One way to understand the reason behind
the alarming maternal deaths is to appreciate health care at the Primary
Health Care facilities in the state. The PHCs are critical to women’s
survival because they are located at the ward level in the local
government areas and perceived to be closer to the people and therefore
easily accessible. For many of Lagos State’s poor especially the over 10
million people who live below the poverty line and are unlikely to pay
for expensive health care at private hospitals, the PHCs represent a
viable option for childbirth.
However, a 2013 state-wide assessment of
flagship PHCs in Lagos State conducted by InnovationMatters in
partnership with the Lagos State Civil Society Partnership, found some
interesting drivers of maternal mortality at this level. The assessment
identified the non-availability of protocols, and supporting equipment
to handle Post-Partum Hemorrhage, a leading cause of death
resulting from excessive blood loss after birth, was largely absent. In
other words, the study found that a good number of the PHCs assessed
were not adequately equipped to handle such cases.
An instance can be taken from the
availability of ambulances for women who suffer PPH. Even though 13 out
of the 20 PHCs assessed have ambulances to handle emergencies or to
transfer critical cases to the General Hospitals, seven of these
ambulances are not fully functional having had challenges of maintenance
and even imprest for fuelling the vehicle. In effect, out of the 20
PHCs assessed, only six have functional ambulances to handle
emergencies. In one instance, a nurse at the Palm Avenue PHC, Mushin,
stated that the ambulance was not available for 24 hours and that in
some situations, “the patient is told to tell the husband to go with his
car or use the taxi park close by.” In emergency cases like excessive
bleeding, the chances of survival, can be slim.
This is not the only situation where
cash-strapped patients are made to bear the cost of treatment. In the
event of power outage, patients are made to contribute to the cost of
fuelling a generator in eight out of 20 PHCs assessed. The assessment
found that only six out of 20 PHCs have fully functional power supply
back-up. For eight of the PHCs assessed, generators are not fully
functional as a result of lack of imprest to purchase fuel to operate
them. In some others, generators are not even available. A nurse in
Ilasamaja remarked during the exercise, “… It is irregular! The last
time we had light was two weeks ago and there is no imprest for fuel, so
we make use of candle or torchlight even during delivery and since
there is no light, no water; we fetch from the well.”
So, going back to our story, on July 22,
2013, the day the English Prince was born, Risikat died. She is
survived by a husband and a bouncing baby boy.

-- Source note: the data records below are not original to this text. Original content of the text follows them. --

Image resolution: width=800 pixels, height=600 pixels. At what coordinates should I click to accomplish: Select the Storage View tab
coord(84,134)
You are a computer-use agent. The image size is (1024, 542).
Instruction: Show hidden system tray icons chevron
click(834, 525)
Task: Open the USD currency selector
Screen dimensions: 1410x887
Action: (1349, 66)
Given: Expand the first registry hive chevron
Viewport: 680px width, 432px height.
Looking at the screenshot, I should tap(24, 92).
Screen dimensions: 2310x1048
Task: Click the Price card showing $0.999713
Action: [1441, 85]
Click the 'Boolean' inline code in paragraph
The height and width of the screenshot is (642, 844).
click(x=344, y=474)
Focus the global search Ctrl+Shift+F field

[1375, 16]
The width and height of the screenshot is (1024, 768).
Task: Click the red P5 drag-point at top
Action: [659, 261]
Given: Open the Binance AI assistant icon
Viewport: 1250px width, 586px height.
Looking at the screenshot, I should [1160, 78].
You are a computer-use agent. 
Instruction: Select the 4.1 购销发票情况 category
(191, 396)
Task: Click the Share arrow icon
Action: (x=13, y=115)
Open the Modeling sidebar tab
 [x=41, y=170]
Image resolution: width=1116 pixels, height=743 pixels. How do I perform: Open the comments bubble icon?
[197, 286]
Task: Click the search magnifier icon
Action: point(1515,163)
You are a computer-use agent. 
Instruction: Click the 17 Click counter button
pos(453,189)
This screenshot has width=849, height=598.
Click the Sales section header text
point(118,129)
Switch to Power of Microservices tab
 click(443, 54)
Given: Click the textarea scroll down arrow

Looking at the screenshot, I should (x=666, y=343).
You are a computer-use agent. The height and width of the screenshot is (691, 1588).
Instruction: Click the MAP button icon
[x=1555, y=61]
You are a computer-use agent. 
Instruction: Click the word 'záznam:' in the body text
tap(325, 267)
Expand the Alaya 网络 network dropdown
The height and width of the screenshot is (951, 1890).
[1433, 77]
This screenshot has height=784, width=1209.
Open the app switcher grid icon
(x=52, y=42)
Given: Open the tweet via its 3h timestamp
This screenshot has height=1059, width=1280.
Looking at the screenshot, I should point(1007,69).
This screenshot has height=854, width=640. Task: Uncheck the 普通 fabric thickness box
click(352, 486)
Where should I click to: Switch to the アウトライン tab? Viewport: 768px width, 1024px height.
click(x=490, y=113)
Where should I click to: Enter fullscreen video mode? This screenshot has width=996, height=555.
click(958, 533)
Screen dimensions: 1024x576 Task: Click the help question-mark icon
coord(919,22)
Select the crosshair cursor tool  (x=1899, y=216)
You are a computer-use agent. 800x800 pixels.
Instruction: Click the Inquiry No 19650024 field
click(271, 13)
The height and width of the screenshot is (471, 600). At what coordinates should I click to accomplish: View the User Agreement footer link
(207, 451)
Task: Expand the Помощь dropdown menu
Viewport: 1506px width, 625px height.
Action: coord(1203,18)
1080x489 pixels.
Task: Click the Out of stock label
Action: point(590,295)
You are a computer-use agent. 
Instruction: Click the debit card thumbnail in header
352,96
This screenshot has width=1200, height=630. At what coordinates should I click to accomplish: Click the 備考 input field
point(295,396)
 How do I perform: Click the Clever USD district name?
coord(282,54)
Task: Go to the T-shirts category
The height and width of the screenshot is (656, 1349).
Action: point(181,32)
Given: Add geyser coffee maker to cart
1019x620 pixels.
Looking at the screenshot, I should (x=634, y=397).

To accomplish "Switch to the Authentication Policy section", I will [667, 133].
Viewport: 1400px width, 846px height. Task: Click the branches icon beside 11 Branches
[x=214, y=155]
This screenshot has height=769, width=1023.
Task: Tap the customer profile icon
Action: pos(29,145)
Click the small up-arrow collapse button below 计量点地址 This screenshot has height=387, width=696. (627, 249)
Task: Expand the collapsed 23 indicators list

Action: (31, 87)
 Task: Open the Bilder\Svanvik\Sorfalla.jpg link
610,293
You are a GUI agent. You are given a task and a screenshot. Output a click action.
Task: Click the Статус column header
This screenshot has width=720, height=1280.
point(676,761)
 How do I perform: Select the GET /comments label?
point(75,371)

This story is not an empty criticism of
the health care system in Nigeria but is aimed at inspiring change and
repurposing the true essence of local governance. Nigerians need to
begin to ask questions. However, questions in connection with the
appalling state of the PHCs and the increasing number of deaths must be
directed to the correct channel – the local governments. This is because
by virtue of the 1999 Constitution, the PHCs fall under the purview of
the local governments. They have the responsibility to fund and equip
the PHCs so that they meet the health needs of citizens within their
jurisdictions.
Importantly, attention must be drawn to
the fact that inadequate funding of ambulances and irregular power
supply appear to be critical factors influencing poor quality of health
care at the PHCs. Ultimately, poor funding can potentially lead to the
deaths of many Nigerian women. Consequently, in addition to adequate
budgetary provision by the LGAs, close budget monitoring is urgently
needed at this level to check corruption and improve fiscal
transparency. Without doubt, the commitment to reducing maternal
mortality has to begin from the local government level and a process to
ensure that LGA funds are prudently managed must be established if
women’s survival is to be guaranteed in Lagos State.